At the time, he said, most computers were big, expensive boxes with a front panel and lights. “I realized I could never afford input/output, but I owned a television and I’d learned how to use an analog television in high school electronics. I lucked out because I’d already built some projects like that to get on the ARPANET. Six universities had computers on the ARPANET.”

So, he rigged up his TV at home with a keyboard. “Just because it was free. I had no money,” he said. He laughed as he recalled that back then, “a useful computer had to have 4K of RAM.”

His best ideas, such as adding color to a monitor, came because he was tired and his mind was wandering and he thought about how there was color in Atari’s arcade games.
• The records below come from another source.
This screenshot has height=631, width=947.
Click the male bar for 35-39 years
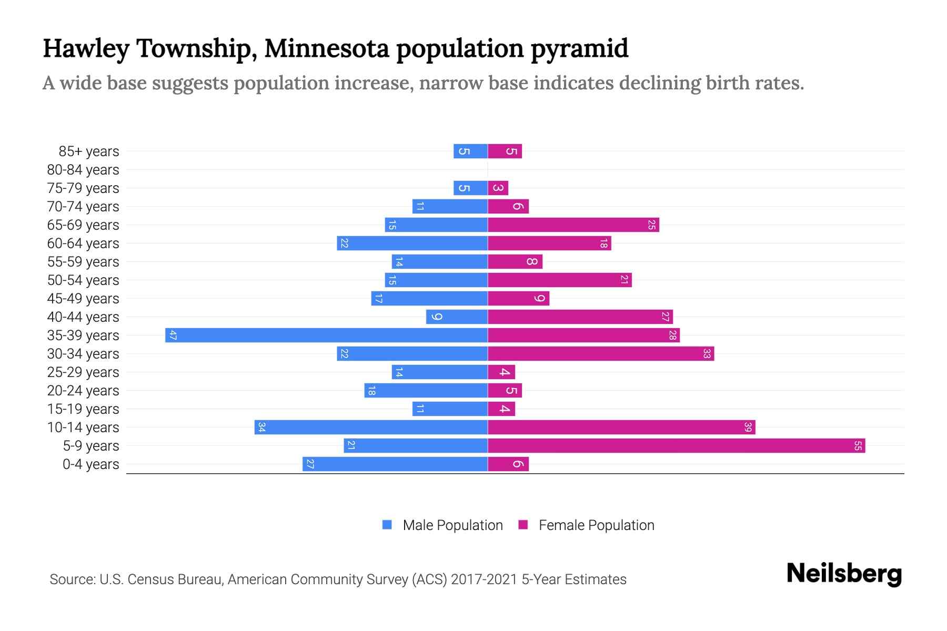326,335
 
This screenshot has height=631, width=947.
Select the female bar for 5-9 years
676,446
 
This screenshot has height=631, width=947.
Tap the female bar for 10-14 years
621,428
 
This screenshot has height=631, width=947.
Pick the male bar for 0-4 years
395,464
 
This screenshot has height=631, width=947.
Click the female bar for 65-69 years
573,225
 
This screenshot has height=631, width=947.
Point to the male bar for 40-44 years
457,317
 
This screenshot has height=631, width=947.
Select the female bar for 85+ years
505,151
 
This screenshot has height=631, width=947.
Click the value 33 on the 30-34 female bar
707,354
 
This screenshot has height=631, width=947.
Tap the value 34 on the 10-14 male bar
261,428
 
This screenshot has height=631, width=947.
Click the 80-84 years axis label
83,170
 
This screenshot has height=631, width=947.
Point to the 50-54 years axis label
83,280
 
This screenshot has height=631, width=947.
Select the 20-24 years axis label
83,391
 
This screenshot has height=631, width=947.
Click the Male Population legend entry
452,525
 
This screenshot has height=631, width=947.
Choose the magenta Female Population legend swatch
523,525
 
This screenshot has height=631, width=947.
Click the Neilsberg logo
844,574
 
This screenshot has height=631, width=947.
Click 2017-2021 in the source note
484,579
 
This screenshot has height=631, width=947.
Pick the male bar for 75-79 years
470,188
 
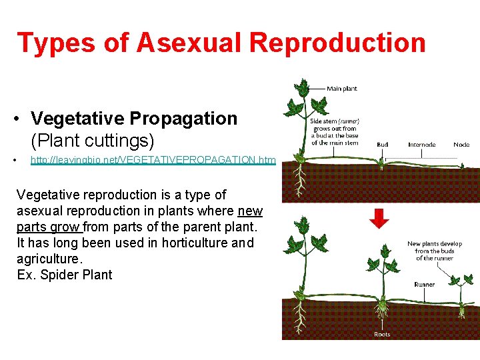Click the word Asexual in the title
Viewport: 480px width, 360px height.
(x=190, y=43)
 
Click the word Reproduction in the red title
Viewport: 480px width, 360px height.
(x=337, y=43)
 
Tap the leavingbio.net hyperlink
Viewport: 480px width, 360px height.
(x=153, y=160)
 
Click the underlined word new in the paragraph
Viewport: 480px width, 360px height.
(x=250, y=211)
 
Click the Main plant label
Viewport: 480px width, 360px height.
(x=341, y=88)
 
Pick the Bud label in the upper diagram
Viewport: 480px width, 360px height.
(x=382, y=145)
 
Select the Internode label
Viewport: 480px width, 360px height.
(x=421, y=145)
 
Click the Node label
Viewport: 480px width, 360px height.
(x=461, y=145)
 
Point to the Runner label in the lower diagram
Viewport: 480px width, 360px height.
(x=424, y=285)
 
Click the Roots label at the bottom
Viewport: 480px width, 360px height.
(x=382, y=334)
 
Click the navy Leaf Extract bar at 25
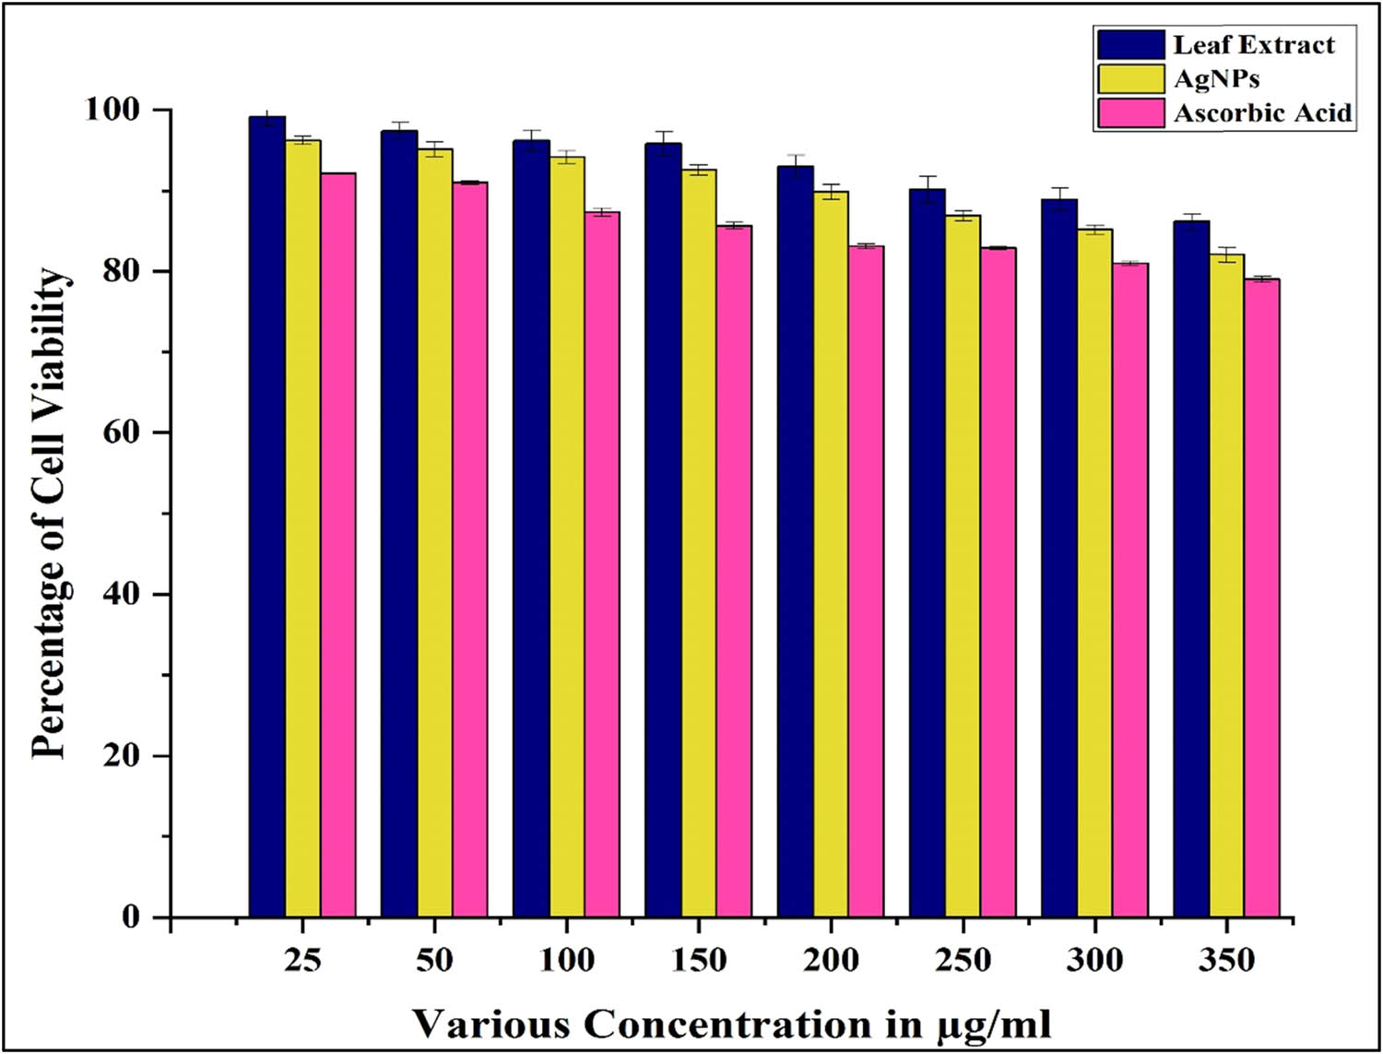coord(267,516)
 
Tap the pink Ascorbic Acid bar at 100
coord(601,563)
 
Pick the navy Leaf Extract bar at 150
coord(663,529)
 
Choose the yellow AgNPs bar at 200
coord(831,553)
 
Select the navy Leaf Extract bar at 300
coord(1059,558)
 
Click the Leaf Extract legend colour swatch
coord(1130,44)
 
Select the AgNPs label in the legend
coord(1216,78)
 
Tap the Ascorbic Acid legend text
coord(1262,113)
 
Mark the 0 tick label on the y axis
coord(131,918)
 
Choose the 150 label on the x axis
coord(698,961)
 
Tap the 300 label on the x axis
coord(1094,961)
He had already worked with Steve Jobs on a small project and written “Breakout” for Atari. “I look back and think, ‘God almighty, if my mind hadn’t wandered …'” The resulting color monitor first appeared on the Apple II, which was the machine that started the personal computer movement, as noted previously on TechRepublic.

Letting your mind wander is one of the best ways to innovate, Wozniak said. “All through high school and college days if I had computer problems, I’d go to sleep thinking about it hard and wake up thinking of solutions that were good or bad.”

Oftentimes he’d forget his dreams, so, he said, “I started writing them down. I discovered sometimes the solutions you come up with dreaming are good. Sometimes they’re something you discarded before. The mind is always thinking all the time.”

“I was such a nerd I didn’t have a girlfriend or a wife so I had lots of free time,” he added.

He was able to spend a lot of time innovating because, he said, “Hewlett-Packard values in those days were unbelievable. We were making the tools that engineers need. Hewlett-Packard had a policy that you could have the parts out of the storeroom for something of your own design if your supervisor approved,” he said.

After work, he’d head home and heat up a TV dinner, then, he said, “I’d go back to the office and work on my own projects for fun.”

When Wozniak developed his first computer, he said, “I offered it to Hewlett-Packard first, and they turned me down five times for the personal computer.”

He said it was good that they did, because, if they had bought it, “they would have built a boring product for engineers. They wouldn’t have had color and animation and all that fun. Apple II made a huge change there.”

He said creating the computer was important to him because of the social change it could accomplish. He knew it was going to improve communication. “The thought you could type a message into a computer and people would read it an hour later… man, I was so turned on by this thought.”

He was showing off his new computer at the Homebrew Computer Club when his friend Jobs showed up. “I said, ‘you have to see this.’ He saw the crowd around me as I demonstrated it. That’s when he said, ‘we should start a computer company and sell your PC board. We’ll build it for $20 and sell it for $40. It wasn’t even a whole computer.” That would become the Apple I.

Starting without an exit plan

Wozniak talked about how Apple began. “Steve and I were really young. We were in our early 20s. We had no business courses. We had no money. We had a mentor [Mike Markkula] who owned a third of Apple stock. He said to start a technology company and told us what my role would be, what Steve’s role would be.”